=== Texte fourni ===

Le récit des pèlerins d'Émmaüs est celui d'une rencontre extraordinaire. En ce jour-là, ces deux disciples de Jésus sont dans un état que l'on peut imaginer être d'une extrême déception. Ils ont sans doute accompagné Jésus durant les mois ou les années qui ont précédé sa mort. Et comme beaucoup d'autres, ils se sont enfuis au moment de son arrestation, comprenant que tout était perdu.
En effet, leur maître, celui qui leur avait fait miroiter le Royaume de Dieu et la vie nouvelle n'est plus là et ils désespèrent. Et comme bien d'autres, ils se dépêchent de rentrer chez eux, retrouver leur famille dans ce village éloigné de Jérusalem d'une douzaine de kilomètres, espérant se faire oublier des autorités et craignant peut-être d'être arrêtés à leur tour. Ils ont rêvé d'un monde nouveau et se résignent à ce que tout redevienne comme avant. On ne sait rien d'eux, si ce n'est que l'un d'entre eux s'appelle Cléopas. On ne les a jamais vu ni entendu jusque là et l'on n'entendra plus parler d'eux par la suite.

=== Entrées affichées ===

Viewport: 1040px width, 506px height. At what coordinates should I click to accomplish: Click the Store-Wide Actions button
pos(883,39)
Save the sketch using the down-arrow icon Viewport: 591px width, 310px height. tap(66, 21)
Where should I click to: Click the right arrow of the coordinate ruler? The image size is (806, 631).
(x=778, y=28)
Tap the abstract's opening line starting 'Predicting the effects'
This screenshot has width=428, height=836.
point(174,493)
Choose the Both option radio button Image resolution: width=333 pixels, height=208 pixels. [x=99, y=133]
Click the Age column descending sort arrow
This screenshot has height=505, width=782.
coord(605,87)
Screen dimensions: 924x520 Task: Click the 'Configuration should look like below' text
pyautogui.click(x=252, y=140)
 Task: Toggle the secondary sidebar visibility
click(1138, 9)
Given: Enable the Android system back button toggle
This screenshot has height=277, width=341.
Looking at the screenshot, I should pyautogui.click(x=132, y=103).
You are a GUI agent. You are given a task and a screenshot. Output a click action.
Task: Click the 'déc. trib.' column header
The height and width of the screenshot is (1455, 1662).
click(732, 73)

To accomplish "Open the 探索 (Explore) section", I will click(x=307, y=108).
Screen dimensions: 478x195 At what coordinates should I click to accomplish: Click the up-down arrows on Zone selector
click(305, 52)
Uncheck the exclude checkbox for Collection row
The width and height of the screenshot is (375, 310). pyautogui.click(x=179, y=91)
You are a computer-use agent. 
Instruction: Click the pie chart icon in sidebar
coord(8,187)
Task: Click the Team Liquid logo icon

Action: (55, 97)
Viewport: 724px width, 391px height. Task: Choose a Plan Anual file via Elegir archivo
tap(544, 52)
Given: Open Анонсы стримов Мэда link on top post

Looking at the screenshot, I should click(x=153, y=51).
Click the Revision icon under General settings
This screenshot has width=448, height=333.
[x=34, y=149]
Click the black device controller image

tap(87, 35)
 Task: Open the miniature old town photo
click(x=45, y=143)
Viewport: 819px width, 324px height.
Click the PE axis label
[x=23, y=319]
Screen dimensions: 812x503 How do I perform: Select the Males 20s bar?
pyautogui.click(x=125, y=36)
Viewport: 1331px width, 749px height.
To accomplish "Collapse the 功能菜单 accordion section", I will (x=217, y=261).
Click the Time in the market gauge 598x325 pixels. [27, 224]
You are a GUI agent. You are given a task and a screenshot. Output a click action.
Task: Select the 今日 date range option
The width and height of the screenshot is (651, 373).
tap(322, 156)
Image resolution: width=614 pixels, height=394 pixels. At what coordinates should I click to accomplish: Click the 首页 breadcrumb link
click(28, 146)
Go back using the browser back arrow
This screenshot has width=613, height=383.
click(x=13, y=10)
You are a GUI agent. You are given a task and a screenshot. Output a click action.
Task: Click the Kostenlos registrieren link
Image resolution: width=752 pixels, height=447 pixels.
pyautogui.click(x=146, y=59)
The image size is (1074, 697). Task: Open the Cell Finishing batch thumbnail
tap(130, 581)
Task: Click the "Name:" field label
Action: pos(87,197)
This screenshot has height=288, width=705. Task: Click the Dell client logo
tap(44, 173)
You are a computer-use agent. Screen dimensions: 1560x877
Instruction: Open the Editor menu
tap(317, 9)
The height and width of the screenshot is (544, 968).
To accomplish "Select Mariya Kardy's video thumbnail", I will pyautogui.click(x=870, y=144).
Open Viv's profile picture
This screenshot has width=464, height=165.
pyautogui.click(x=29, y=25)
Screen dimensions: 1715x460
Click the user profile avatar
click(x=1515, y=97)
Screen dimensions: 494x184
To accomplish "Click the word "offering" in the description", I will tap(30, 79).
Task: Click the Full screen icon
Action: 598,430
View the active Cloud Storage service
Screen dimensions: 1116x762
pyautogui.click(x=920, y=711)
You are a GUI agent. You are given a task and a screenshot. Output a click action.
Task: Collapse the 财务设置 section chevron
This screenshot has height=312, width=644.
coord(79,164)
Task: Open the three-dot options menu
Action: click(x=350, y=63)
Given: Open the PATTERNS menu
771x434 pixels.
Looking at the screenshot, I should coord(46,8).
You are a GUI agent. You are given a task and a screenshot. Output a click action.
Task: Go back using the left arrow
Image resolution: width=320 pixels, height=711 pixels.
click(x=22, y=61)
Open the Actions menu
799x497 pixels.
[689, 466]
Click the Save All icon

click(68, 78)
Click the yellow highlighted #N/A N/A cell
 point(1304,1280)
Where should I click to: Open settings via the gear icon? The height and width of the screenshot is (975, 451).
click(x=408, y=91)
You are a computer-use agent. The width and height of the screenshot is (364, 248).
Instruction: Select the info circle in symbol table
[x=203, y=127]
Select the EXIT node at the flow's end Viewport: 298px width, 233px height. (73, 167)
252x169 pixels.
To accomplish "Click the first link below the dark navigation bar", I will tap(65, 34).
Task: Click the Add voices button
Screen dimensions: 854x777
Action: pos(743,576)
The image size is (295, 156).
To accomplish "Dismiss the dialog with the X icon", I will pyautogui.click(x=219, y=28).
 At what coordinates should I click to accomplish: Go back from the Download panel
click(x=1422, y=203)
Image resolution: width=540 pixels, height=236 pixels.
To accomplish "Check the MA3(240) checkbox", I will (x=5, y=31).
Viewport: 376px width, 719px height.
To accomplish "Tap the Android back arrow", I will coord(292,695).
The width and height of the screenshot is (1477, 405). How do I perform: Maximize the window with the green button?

===

#### Objectif:
Donnez, s'il vous plaît, la suite du texte sur les pèlerins d'Émmaüs à partir de sa dernière phrase.

#### Réponse:
Pourtant, il leur est arrivé quelque chose d'incroyable et ils ont une renommée bien au-delà de leurs mérites, tout simplement par ce qu'ils ont raconté. En effet, alors qu'ils étaient accablés de tristesse, ils rencontrent sur leur chemin un voyageur inconnu à qui ils racontent ce qui est arrivé et qui explique leur désespoir. Ils lui racontent que le jeune prophète de Nazareth est mort, emportant avec lui les espoirs de tout un peuple.
Certes, le matin même, quelques femmes sont revenues du tombeau et ont raconté qu'elles l'ont trouvé vide et que des anges leur avaient dit que Jésus était ressuscité. Mais à l'époque, on accorde peu de crédit aux femmes, on sait bien qu'elles sont promptes à croire n'importe quoi. Ces deux-là nous montrent bien que personne n'a cru à la résurrection sur le moment. Les femmes n'ont rien vu et les apôtres ont vraiment cru à une « niaiserie ». C'est le terme employé par l'évangile. Et même Simon Pierre qui est allé voir si ce qu'elles avaient dit était vrai n'a rien vu d'autre qu'un tombeau vide, et des bandelettes abandonnées. Et bien loin de croire à la résurrection, Pierre est tout simplement rentré chez lui comme nous l'aurions peut-être fait à sa place.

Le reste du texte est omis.